Il était responsable de ce groupe. Et il ne s’y est pas pris de la meilleure façon. Le choix d’un animal spirituel s’est fait avec trop de légèreté hier soir, alors qu’il n’avait pas encore quitté le village, et ils n’ont même pas choisi d’élément naturel leur correspondant. La «pensée positive pour les autres» ne s’est pas faite en cercle, mains dans les mains, et lui semble avoir été bâclée. Quant aux confessions nécessaires pour entrer dans le pays sacré, il n’y en a tout simplement pas eu. Mais les énergies du désert l’apaisent progressivement. Il a droit à l’erreur, il n’est qu’un apprenti. Il se souvient de la première virée nocturne qu’il avait ainsi faite seul. Les deux lunes qu’il avait vues alors. Mais cette vision n’avait rien de si significatif. Il le sait maintenant. Cette prise de conscience de son apprentissage, de son évolution le regonfle de courage, et de persévérance. Il va rejoindre le groupe et tenter d’assurer le bien-être de tous, à défaut de pouvoir mener une véritable cérémonie.

Quand la lumière émerge timidement, il est assis au bord du feu que Carlito attise encore du bout de son bâton. Par respect pour les croyances chamanistes de Pierre, il n’a pas mis au feu le deuxième palmier, qui constitue la dernière réserve de bois de la nuit. Le soleil arrive à temps.
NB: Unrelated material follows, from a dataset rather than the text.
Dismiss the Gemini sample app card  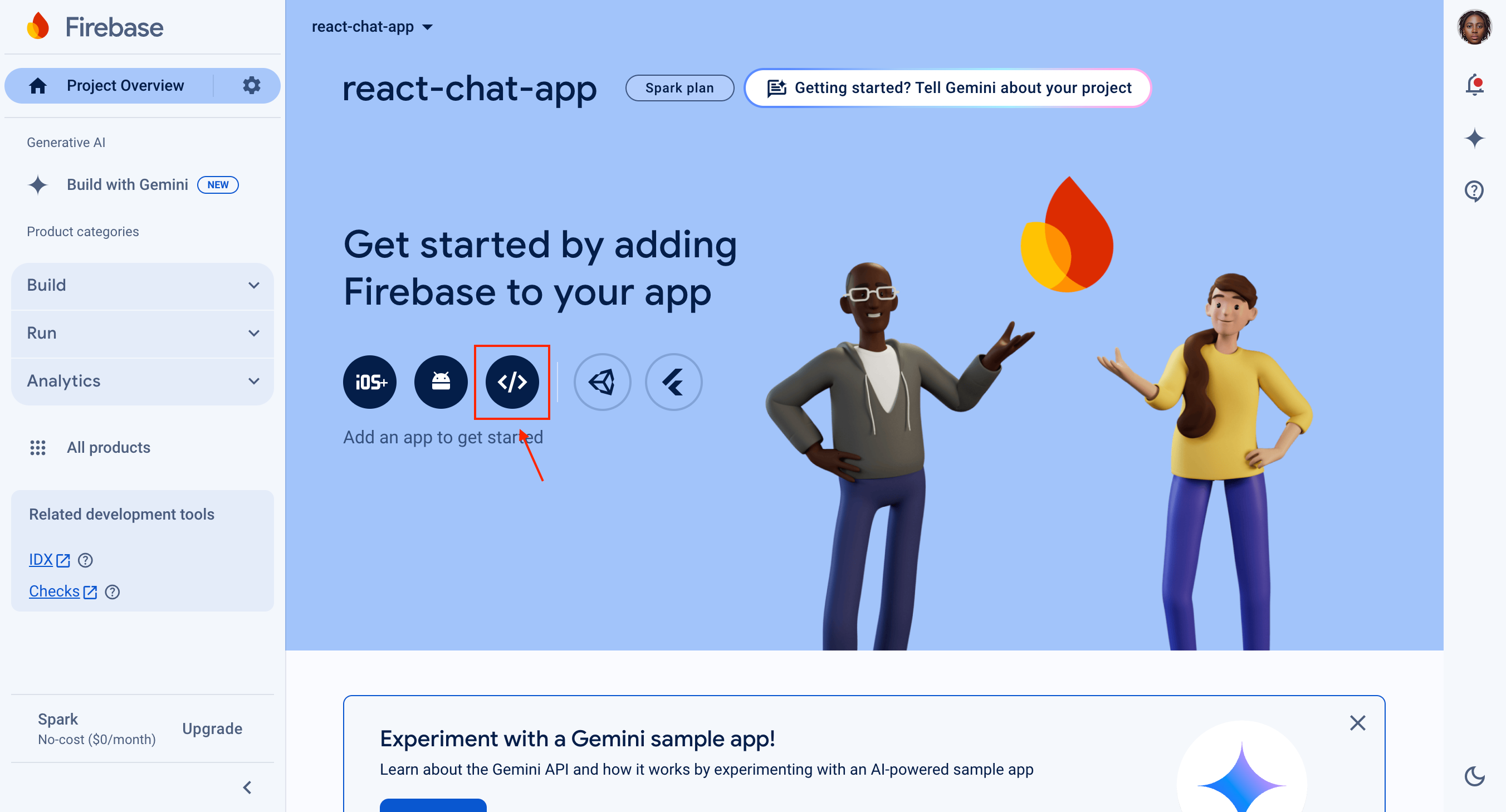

Tout le monde s’apprête à lever le camp, sauf lui. Il sent qu’il est de son devoir de rester, pour Lui parler, enfin, seul à Seul, pour mieux comprendre ce qui vient de se passer. Il ne peut pas l’expliquer aux autres. Ils ne savent pas. Une des françaises veut rester avec lui, faisant la même erreur que celle qu’il avait faite la première fois. Elle n’aurait rien à faire là, et l’empêcherait de communiquer avec Lui. L’autre la convainc de repartir en fin d’après-midi. Il lui restera toute une nuit pour méditer.

L’orage s’est fait de plus en plus menaçant depuis le départ des filles. Et une ou deux heures après la tombée de la nuit, de grosses gouttes commencent à tomber. Ce n’est pas qu’il ait peur. Mais Il lui dit tacitement qu’il ne doit pas rester là. Il rassemble et remballe donc ses affaires, s’empare de son bâton de marche qui le guidera jusqu’au village, et se met en route.

Pour les Tarahumaras, le peyotl chante et parle quand il croît, et, une fois cueilli et mis dans un sac, il chante avec joie sur le chemin du retour, et Dieu parle par cette plante.

Le ciel se zèbre d’éclairs tous plus violents les uns que les autres, et de plus en plus proches. Ce n’est pas sa première épreuve de la Peur. Les éléments se veulent effrayants, et la tentation de les défier, bien que grande, est une erreur. Il sait que sa seule chance est de Lui faire confiance, et, le regard droit mais humble, la démarche assurée mais souple, il avance sur le chemin qui partage l’étendue désertique en deux, souriant, et comblé du double sentiment de revenir à la matrice et de vivre pleinement et jusqu’à la fin du cycle des temps, le monde à sa naissance.


«Oui, je crois en une force qui dort dans la terre du Mexique. C’est pour moi le seul lieu du monde où dorment les forces naturelles qui peuvent être utiles aux vivants. Je crois à la réalité magique de ces forces, comme on peut croire au pouvoir curatif et salutaire de certaines eaux thermales. Je crois que les rites indiens sont les manifestations directes de ces forces. Je ne veux les étudier ni en tant qu’archéologue, ni en tant qu’artiste, mais comme un sage au vrai sens du mot ; et j’essaierai de me laisser pénétrer en toute conscience de leurs vertus curatives, pour le bien de mon âme

Extrait de Lettre ouverte aux gouverneurs de l’Etat du Mexique d’Antonin Artaud, cité dans Le rêve mexicain de J. M. G. Le Clézio.